Action item:
The response should be an exact copy of the records, with the pictures removed.

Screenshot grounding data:
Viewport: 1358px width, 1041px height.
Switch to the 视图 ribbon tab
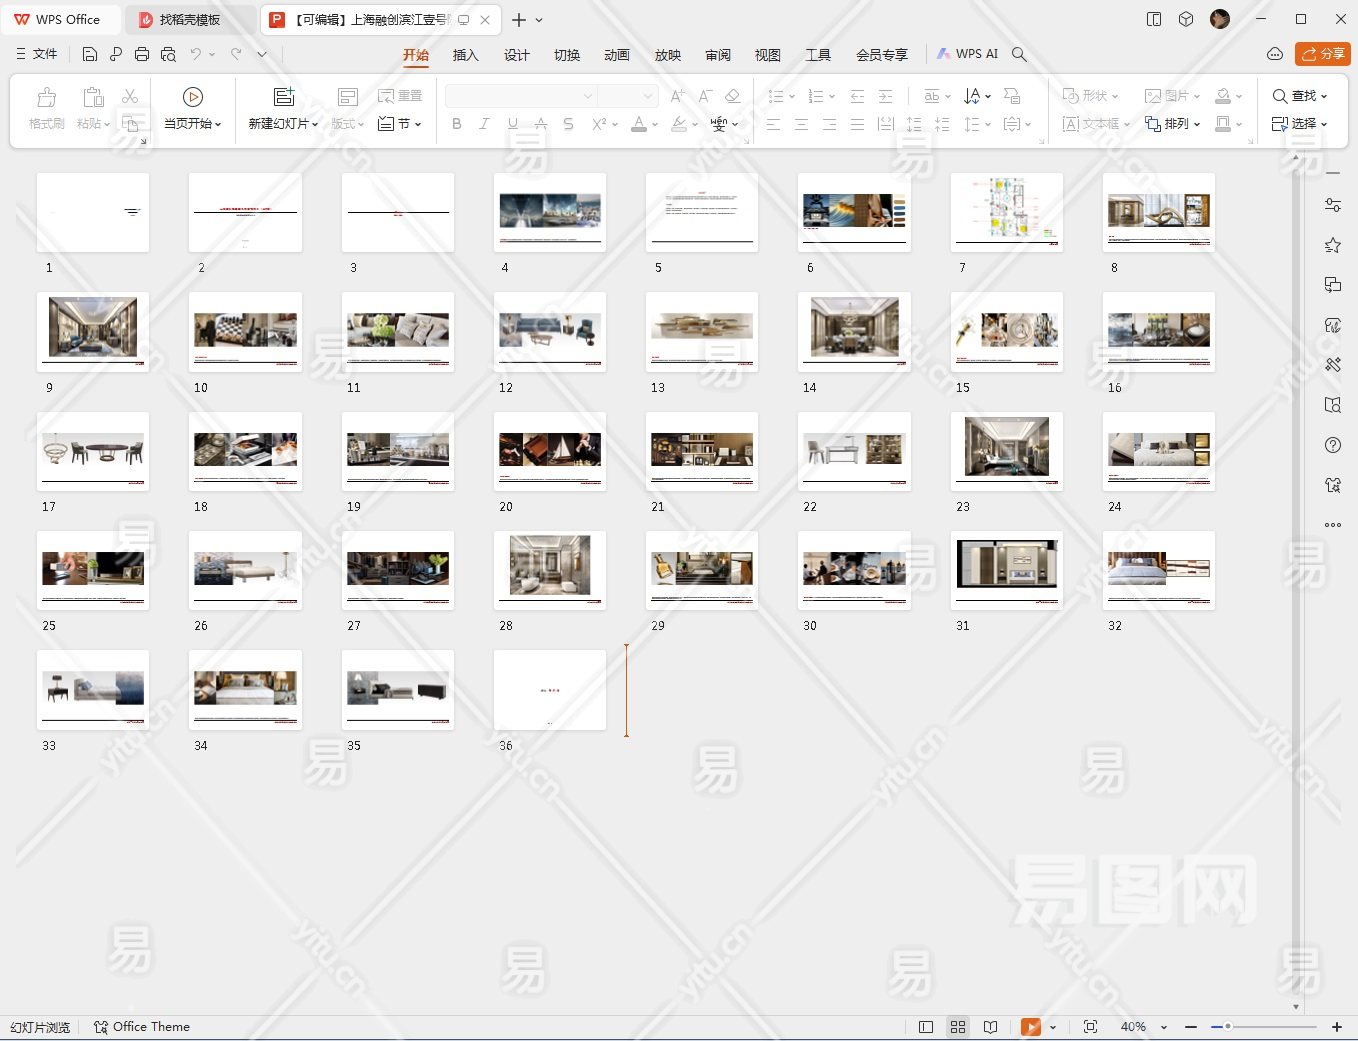[767, 55]
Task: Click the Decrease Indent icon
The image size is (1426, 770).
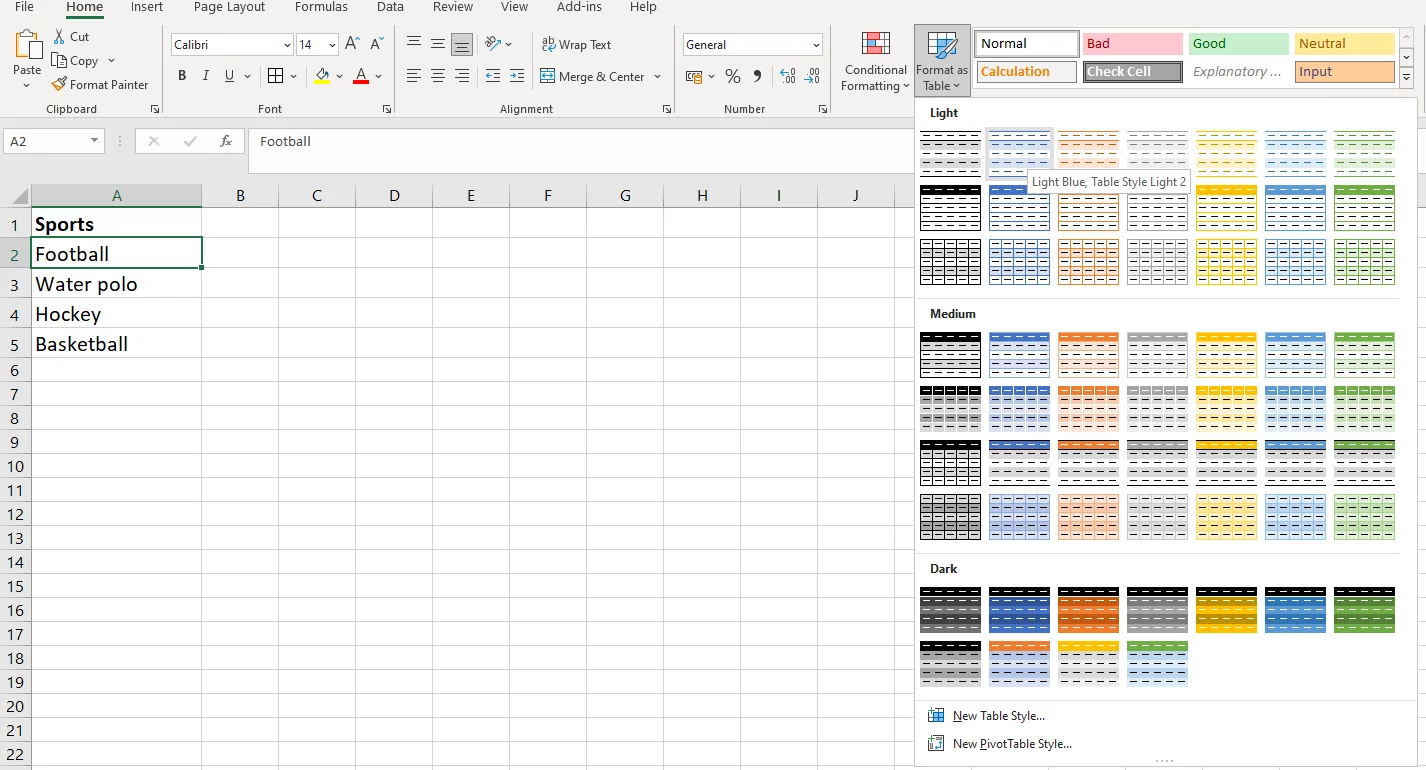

Output of the task:
Viewport: 1358px width, 1041px height.
Switch to the 视图 ribbon tab
[767, 55]
Task: Click the Decrease Indent icon
The image size is (1426, 770).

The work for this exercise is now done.